Web Performance Calendar

The speed geek's favorite time of year
2023 Edition
ABOUT THE AUTHOR
Photo of Stéphane Goetz

Stéphane Goetz (@onigoetz) is a performance enthusiast. Working on developer tooling, frontend libraries, and architecture as Principal Software Engineer at Swissquote Bank.

Introduction

I wish to bring you with me on a journey to learn about optimizing a library for localization, I would like to share my learnings with you on benchmarking, profiling, and optimizing.

At Swissquote Bank, we use client-composed micro-frontends, and our platforms are usually available in at least 8 languages. To support this requirement, we had to build a translation/localization library for our micro-frontend platform and chose an open-source library, globalize.

We chose the library using the following criteria:

  • The library must support formatting numbers, dates, and plurals.
  • Since our micro-frontend plugins are client-composed, the library must support adding translation strings at runtime.
  • It should be easy to add locales to expand into new markets.
  • The library must support MessageFormat.

Globalize fulfilled all the above needs and allowed us to dynamically load translations and CLDR data. We also reduced the size of the CLDR dataset to ship only the relevant parts to our clients.

What is MessageFormat?

MessageFormat is a Unicode standard that formalizes how to represent translation strings. It is supported out of the box by at least Java, PHP, and C.

Since we are using Java for our applications and already have a stack for server-side translations, we wanted to reuse the same tooling for our front-end plugins.

Here are some examples of MessageFormat translation strings:

// Simple substitution
render("Hello, {name}!", { name: "John" }); // Hello, John!

// More advanced, with plurals
const message = `You have {numBooks, number} {numBooks, plural, one {book} other {books}}.`;
const variables = { numBooks: 5 };
render(message, variables); // You have 5 books.

As you can see, the string contains variables delimited with {} and can contain some logic for formatting, plurals, and more. This works great as you can’t just use a string for a singular form and a string for the plural form; many languages have more complex plural rules than English has.

Too much JavaScript and new opportunities

In 2020, I noticed that the library was huge: 77KB for the library + 79KB for the CLDR data (24 KB + 13KB Gzipped). As a comparison, the rest of our Micro frontend platform is only 32KB of JavaScript.

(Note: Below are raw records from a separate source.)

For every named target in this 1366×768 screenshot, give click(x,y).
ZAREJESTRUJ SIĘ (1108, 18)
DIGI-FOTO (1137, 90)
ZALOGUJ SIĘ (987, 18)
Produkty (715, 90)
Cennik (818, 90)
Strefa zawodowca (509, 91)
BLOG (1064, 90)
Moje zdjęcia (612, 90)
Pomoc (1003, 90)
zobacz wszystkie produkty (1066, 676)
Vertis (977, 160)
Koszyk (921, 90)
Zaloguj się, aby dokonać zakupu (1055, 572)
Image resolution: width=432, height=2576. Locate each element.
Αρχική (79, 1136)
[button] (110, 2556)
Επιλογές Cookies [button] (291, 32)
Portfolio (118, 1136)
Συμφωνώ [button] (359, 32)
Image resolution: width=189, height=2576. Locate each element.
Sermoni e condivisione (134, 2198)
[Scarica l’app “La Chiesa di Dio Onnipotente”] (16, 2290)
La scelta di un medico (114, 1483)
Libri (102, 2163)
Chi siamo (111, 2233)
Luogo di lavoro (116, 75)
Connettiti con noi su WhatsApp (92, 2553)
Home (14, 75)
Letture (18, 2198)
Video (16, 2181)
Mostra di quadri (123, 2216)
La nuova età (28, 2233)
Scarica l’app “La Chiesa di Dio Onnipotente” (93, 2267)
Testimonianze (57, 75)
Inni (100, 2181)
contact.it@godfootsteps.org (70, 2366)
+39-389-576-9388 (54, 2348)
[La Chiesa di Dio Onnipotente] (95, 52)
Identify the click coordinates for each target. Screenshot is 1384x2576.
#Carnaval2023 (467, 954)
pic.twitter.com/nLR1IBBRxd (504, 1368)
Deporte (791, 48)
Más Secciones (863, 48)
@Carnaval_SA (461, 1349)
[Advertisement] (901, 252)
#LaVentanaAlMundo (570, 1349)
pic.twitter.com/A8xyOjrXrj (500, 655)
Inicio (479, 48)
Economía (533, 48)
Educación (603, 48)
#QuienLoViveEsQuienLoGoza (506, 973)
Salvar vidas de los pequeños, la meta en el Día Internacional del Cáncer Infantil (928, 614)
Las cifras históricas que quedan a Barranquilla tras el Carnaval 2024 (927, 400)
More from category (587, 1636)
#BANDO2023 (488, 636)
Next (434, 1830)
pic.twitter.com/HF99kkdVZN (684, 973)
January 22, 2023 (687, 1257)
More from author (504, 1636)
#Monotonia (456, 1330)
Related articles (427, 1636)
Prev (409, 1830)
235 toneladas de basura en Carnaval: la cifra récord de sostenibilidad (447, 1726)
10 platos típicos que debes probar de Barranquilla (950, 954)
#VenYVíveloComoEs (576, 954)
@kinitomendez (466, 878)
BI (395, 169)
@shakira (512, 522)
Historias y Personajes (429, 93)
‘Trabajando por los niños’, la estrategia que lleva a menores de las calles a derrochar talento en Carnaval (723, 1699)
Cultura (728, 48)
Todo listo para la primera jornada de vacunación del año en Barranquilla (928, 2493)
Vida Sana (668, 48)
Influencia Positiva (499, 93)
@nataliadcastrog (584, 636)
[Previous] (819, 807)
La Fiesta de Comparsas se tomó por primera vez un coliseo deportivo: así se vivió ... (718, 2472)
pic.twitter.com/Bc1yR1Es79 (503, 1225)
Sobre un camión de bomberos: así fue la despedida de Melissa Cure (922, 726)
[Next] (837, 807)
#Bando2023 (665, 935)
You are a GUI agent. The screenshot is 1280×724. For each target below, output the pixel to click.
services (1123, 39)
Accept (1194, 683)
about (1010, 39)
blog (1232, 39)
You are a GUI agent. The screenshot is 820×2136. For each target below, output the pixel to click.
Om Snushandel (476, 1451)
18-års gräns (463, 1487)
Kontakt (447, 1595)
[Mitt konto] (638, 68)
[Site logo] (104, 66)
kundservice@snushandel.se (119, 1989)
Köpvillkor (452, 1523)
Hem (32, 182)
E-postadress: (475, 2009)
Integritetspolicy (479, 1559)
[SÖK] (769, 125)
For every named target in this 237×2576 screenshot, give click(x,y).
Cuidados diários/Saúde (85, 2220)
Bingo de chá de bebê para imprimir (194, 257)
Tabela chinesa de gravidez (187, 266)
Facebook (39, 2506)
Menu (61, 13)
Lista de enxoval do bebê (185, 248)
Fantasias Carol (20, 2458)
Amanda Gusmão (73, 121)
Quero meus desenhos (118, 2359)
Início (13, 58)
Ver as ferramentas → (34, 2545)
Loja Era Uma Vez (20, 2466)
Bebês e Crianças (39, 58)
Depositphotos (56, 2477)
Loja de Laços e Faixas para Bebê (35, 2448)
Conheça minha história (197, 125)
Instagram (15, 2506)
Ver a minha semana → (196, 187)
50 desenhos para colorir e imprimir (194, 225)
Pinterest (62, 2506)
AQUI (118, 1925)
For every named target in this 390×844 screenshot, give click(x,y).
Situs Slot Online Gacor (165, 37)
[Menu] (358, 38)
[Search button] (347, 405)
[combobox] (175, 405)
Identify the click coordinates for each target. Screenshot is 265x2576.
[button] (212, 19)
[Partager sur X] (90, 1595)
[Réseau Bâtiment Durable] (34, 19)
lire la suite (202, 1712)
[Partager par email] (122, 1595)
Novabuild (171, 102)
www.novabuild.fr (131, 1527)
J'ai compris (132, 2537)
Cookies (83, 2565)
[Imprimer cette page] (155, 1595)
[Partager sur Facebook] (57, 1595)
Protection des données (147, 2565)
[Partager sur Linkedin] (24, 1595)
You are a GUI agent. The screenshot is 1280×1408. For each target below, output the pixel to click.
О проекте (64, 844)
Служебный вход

I was pretty curious to explore the field for three reasons:

  1. Intl APIs can now replace CLDR data, such as Intl.NumberFormat (supported by some browsers in 2013) and Intl.PluralRules (added in 2017).
  2. Intl.MessageFormat does not exist yet. It is currently a draft but will support MessageFormat 2, which won’t be backward compatible.
  3. Globalize ships with more features than we need, such as date and number parsers, which our apps don’t need.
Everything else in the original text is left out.